JNTO(日本政府観光局)「訪日外客統計」によれば、コロナ禍で大きく減少した訪日外国人観光客は昨年(2022年)9月から急速に伸び始め、今年(2023年)7月には232万600人にまで回復しました(参考:昨年9月は20万6,641人)。8月には中国政府が日本への団体旅行を解禁したことから、今後さらに大きく増えることが期待されます。

こうした状況の中、観光ガイドなどを通じた魅力的な観光地の情報発信や、地元のお土産をアピールできるパッケージなど、印刷会社が商材・サービスを提供できる機会も増えています。コロナ禍を逆手にとって独自商品の開発を進めてきた印刷会社の中には、お土産自体の提供も視野に入っているところもあるでしょう。

 

ところで、JRMA(日本リテンションマーケティング協会)主催のオープンセミナー「THE ROAD TO 2030 海外視察から見えたマーケティングの未来を考える」(2023年6月30日開催)に、同協会の理事でもあるグーフ 代表取締役 岡本幸憲さんも登壇されました。
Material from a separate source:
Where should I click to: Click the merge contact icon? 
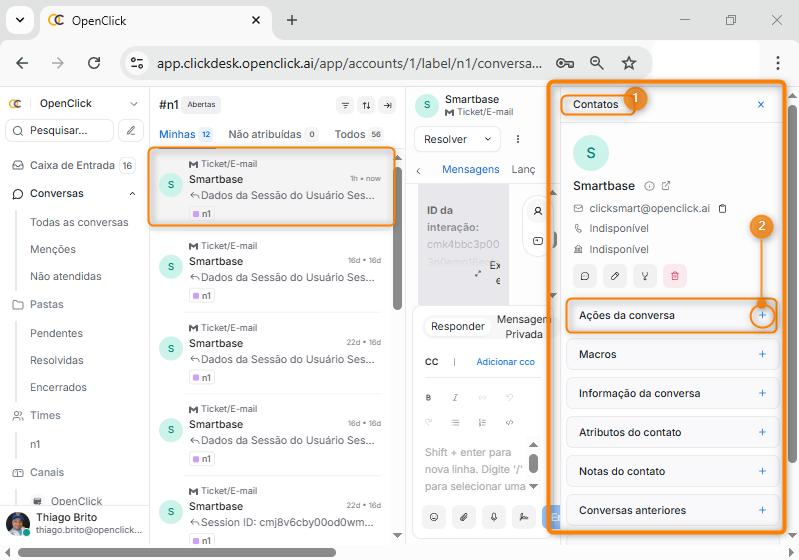pos(646,276)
岡本さんのお話しはとても刺激的でしたが、その中でも「インターネットはボーダーレス」というものが特に印象的でした(注:資料の赤枠は筆者が追加したものです)。

例えば、デジタル技術を活用することで、訪日外国人旅行客の日本での行動履歴(旅行中に調べた情報も含む)を把握できます。さらに、旅行客のメールアドレスや住所などをいただくことができれば、帰国後にパーソナライズしたDMなどを送って、気に入ったお土産などのリピート購買を促進できます。

 

また、海外では(訪日外国人旅行客の情報を含む)マーケティング関連のデータベースが整理・活用されています。そのデータベースを活用することで、日本に旅行に来ていなくても、日本の美味しかったり楽しかったりするお土産などに興味を持っていただけそうな潜在顧客を見つけて、DM(紙のDMを含む)でアプローチすることもできそうです。その際、来日中の行動データなどを提供できれば、海外企業とWin-Winの関係を築くことができます。

 

このように、デジタルを活用しつつ海外企業と連携することで、印刷会社は「海外居住者向けにパーソナライズしたDM(紙のDMを含む)を送る」というマーケティングサービスを提供できます。ぜひ、ボーダーレスな「訪日観光客向けマーケティング」を企画・実践することで、厳しい市場環境にマケズ、売上・利益を伸ばしましょう!